How to complete this task
Search the records below for the word "page". Pull out each line that has it.

- - -

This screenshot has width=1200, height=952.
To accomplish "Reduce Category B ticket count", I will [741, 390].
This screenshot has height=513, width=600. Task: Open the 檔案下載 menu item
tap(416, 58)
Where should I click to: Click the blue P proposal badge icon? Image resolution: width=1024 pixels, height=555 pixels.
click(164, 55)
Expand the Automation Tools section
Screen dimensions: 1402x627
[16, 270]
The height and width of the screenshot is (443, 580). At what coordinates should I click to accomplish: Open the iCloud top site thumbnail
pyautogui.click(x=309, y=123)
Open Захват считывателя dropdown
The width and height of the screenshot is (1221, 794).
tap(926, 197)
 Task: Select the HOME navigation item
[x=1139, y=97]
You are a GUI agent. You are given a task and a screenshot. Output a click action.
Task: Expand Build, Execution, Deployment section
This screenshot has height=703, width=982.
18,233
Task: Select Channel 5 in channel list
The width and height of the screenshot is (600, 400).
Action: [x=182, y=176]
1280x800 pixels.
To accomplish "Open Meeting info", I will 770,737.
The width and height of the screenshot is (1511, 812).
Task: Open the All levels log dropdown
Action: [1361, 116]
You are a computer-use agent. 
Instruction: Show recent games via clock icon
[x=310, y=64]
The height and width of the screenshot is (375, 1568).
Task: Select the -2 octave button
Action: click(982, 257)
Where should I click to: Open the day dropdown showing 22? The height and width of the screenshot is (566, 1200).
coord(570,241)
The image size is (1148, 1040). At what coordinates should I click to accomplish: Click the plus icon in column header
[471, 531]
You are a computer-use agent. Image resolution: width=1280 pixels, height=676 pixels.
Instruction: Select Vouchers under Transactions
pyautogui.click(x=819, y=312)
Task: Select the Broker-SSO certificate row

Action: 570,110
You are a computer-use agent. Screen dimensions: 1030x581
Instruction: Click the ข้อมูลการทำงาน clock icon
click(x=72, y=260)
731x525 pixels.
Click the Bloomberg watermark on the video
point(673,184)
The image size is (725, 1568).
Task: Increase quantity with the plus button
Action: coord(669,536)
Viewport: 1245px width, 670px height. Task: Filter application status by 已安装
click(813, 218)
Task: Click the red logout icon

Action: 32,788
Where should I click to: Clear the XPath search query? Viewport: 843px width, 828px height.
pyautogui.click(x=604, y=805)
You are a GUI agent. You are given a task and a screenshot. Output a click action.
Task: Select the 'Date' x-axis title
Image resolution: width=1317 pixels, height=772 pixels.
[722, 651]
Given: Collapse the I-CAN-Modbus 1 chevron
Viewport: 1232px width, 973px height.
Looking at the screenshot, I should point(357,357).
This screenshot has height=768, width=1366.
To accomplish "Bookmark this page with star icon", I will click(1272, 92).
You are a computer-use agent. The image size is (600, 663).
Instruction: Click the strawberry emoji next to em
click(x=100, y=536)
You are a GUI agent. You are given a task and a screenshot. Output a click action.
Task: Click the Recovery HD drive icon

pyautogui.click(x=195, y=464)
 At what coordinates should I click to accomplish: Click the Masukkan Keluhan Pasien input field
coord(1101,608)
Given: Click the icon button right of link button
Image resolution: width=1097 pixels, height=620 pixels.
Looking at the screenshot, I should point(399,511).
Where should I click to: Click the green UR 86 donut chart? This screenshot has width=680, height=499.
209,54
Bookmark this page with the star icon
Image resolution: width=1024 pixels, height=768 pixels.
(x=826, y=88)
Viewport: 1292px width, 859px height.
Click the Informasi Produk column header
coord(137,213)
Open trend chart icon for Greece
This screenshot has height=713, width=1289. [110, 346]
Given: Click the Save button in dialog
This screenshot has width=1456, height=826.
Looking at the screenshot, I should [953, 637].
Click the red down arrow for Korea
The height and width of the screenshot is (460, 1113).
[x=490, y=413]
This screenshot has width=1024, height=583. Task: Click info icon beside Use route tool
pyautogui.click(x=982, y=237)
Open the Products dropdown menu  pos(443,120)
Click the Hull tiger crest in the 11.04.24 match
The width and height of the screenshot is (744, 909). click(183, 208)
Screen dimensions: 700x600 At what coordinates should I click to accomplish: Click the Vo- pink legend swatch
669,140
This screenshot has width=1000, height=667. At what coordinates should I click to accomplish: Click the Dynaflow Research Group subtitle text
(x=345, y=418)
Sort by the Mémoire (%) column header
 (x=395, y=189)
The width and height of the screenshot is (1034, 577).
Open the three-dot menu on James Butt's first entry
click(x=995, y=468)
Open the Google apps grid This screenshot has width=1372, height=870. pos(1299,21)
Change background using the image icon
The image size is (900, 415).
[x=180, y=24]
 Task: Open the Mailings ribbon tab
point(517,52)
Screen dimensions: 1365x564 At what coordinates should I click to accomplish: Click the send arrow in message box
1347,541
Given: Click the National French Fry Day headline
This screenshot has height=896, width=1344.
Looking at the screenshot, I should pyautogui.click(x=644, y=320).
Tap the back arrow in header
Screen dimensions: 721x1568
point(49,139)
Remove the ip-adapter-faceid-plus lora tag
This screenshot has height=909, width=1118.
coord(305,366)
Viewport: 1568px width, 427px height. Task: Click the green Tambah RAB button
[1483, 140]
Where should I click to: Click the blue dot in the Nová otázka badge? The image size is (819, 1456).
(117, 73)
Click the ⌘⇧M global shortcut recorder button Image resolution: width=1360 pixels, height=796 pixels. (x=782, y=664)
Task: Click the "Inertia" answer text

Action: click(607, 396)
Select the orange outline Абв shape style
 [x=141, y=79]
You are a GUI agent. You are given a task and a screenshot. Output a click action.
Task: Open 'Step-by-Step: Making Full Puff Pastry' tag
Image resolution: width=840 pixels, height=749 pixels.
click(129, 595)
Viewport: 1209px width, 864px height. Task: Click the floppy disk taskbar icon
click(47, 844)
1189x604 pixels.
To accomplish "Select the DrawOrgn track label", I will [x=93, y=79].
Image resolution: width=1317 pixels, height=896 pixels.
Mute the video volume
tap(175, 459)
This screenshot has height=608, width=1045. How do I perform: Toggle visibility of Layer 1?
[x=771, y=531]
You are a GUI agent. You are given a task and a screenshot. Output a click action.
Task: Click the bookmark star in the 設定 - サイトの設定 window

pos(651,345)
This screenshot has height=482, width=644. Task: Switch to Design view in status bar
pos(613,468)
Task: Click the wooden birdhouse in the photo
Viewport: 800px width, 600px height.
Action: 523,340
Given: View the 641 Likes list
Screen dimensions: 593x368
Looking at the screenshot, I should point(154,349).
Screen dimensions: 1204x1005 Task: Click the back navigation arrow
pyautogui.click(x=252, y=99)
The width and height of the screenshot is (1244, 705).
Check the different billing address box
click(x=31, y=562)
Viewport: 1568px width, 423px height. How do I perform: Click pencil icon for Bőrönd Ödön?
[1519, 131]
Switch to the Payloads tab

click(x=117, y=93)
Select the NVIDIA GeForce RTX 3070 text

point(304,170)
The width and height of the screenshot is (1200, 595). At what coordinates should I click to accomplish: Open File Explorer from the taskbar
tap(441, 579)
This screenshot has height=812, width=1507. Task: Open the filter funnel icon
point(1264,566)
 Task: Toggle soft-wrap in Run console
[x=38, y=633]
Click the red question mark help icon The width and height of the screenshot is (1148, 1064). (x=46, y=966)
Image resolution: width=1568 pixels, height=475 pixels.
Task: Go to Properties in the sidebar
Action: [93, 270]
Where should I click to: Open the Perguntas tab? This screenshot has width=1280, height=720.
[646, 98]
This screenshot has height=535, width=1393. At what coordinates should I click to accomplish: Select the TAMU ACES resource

- - -

Final answer
To accomplish "Bookmark this page with star icon", I will click(1272, 92).
Bookmark this page with the star icon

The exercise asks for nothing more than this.